En revanche, le consensus est total au sein des Verts allemands pour faire de la formation et de l’éducation tout au long de la vie une priorité absolue. A la fois pour lutter contre les inégalités, mais aussi pour conserver la compétitivité de l’industrie allemande. Le renforcement de la formation doit permettre aux 3,5 millions de travailleurs de l’industrie métallurgique (le cœur de l’économie allemande) de résister à la pression sur les coûts, a expliqué Berthold Huber, le vice-président d’IG Metall, le grand syndicat de la métallurgie. D’accord disent les Verts, mais il faut que la formation puisse toucher tout le monde et pas seulement certains privilégiés. Il faut notamment que l’industrie accepte de jouer son rôle de formateur à un moment où de plus en plus de jeunes ont des difficultés à trouver des places de stages. Les Verts veulent une réforme en profondeur du système éducatif : plus de moyens et plus de décentralisation. . Ils planchent aussi sur d’autres propositions. Notamment celle d’un renforcement de la fiscalité sur la fortune permettant une redistribution plus juste de la propriété. Justification ? L’exigence de justice intergénérationnelle et le vieillissement. Les héritiers doivent attendre de plus en plus tard avant d’hériter. Mais gare aux conséquences économiques, notamment dans l’agriculture… Autre piste : la participation des travailleurs au capital de leur entreprise, pas trop bien vue par les organisations syndicales, même dans un pays de co-gestion.
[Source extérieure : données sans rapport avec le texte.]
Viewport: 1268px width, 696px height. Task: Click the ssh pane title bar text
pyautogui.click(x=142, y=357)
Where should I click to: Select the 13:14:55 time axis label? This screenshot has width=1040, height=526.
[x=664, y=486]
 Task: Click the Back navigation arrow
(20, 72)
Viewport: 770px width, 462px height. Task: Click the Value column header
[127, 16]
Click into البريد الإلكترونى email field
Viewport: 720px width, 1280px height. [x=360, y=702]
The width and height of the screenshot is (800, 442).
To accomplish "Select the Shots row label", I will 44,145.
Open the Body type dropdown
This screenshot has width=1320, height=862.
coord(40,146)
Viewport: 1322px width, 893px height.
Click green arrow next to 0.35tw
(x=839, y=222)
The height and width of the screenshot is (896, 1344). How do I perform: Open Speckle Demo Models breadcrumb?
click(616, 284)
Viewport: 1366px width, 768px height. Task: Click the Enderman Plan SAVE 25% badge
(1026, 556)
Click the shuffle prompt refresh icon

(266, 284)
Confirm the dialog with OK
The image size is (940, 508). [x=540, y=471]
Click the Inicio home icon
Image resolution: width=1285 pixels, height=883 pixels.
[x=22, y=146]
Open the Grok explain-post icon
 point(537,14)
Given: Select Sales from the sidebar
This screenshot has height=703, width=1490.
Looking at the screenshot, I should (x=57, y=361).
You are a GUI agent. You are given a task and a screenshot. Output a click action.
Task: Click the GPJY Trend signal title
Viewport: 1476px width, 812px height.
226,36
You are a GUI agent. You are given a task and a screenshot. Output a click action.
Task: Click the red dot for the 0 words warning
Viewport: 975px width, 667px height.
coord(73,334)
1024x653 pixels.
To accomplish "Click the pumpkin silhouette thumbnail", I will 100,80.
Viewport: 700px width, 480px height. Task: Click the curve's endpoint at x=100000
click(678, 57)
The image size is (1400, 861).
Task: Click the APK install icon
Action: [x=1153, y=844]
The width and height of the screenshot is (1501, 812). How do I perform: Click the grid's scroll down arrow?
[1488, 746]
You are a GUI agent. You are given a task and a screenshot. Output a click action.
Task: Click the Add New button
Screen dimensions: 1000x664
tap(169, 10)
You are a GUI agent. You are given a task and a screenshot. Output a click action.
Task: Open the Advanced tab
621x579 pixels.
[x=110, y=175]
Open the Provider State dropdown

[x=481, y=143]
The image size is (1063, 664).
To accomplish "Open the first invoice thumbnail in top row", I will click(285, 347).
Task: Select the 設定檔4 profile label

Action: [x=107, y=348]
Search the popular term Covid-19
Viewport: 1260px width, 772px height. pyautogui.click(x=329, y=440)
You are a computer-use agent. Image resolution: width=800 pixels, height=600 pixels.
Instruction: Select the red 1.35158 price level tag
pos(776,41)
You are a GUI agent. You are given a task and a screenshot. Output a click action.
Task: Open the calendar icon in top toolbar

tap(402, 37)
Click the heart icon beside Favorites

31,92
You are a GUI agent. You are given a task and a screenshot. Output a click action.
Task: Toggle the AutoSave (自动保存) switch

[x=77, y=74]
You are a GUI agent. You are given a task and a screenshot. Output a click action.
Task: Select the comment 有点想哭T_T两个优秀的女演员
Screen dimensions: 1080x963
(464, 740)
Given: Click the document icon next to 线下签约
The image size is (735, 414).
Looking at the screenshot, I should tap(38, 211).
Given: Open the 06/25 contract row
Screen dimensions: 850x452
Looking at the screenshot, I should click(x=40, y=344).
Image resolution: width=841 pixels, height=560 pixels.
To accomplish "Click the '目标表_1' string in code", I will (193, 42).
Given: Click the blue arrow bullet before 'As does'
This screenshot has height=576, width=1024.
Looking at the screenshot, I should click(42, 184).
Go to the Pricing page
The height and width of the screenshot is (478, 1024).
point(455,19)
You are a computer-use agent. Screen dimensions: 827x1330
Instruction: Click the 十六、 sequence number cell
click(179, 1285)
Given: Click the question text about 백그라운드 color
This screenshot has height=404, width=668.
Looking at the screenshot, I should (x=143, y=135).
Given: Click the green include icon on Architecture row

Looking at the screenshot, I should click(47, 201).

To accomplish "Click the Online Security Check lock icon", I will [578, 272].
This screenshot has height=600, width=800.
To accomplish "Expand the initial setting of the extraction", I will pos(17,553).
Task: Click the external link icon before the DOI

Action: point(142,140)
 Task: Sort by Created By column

6 Les Verts absolument européens

L’engagement européen reste un point capital du projet vert. Comme le disait le grand sociologue Sygmunt Baumann, invité en ouverture du Congrès, « nous les Européens, nous avons appris ô combien durement à coexister. Nous devons donc transmettre au monde le message que notre diversité est une source de créativité ». L’ Europe qui a perdu l’hégémonie militaire et économique doit faire de ses différences une ressource de créativité, plaide-t-il. De par leur engagement résolu dans l’Europe des différences, les Verts forment un parti radicalement original, commentait le publiciste Warnfried Dettling en clôture du Congrès. Il prône une internationalisation des débats nationaux pour assurer une communication entre les espaces publics nationaux et contribuer à la création d’un espace public européen. Cela colle du reste assez bien avec la conception verte de la forme-parti. Les Verts se voient comme un « Trans-parti », un parti que l’on traverse, où la participation, l’ouverture à la société, la créativité sociale et aux acteurs du changement, jouent un rôle central. Dans les prochains mois, les Grünen comptent bien poursuivre dans cette direction en s’appuyant sur le matériel accumulé dans les dizaines de débats tenus à Berlin. Un Livre Vert reprenant les grands moments du Congrès est attendu pour le mois de décembre. Mais la plupart des PV des ateliers sont déjà disponibles sur leur site .

Notes
1. www.vshiva.net
2. www.loske.de
3. « Grüne Paradoxien, Diagnose und Orientierung auf Unaufwegsamen Terrain » Realismus und Substanz, September 2006.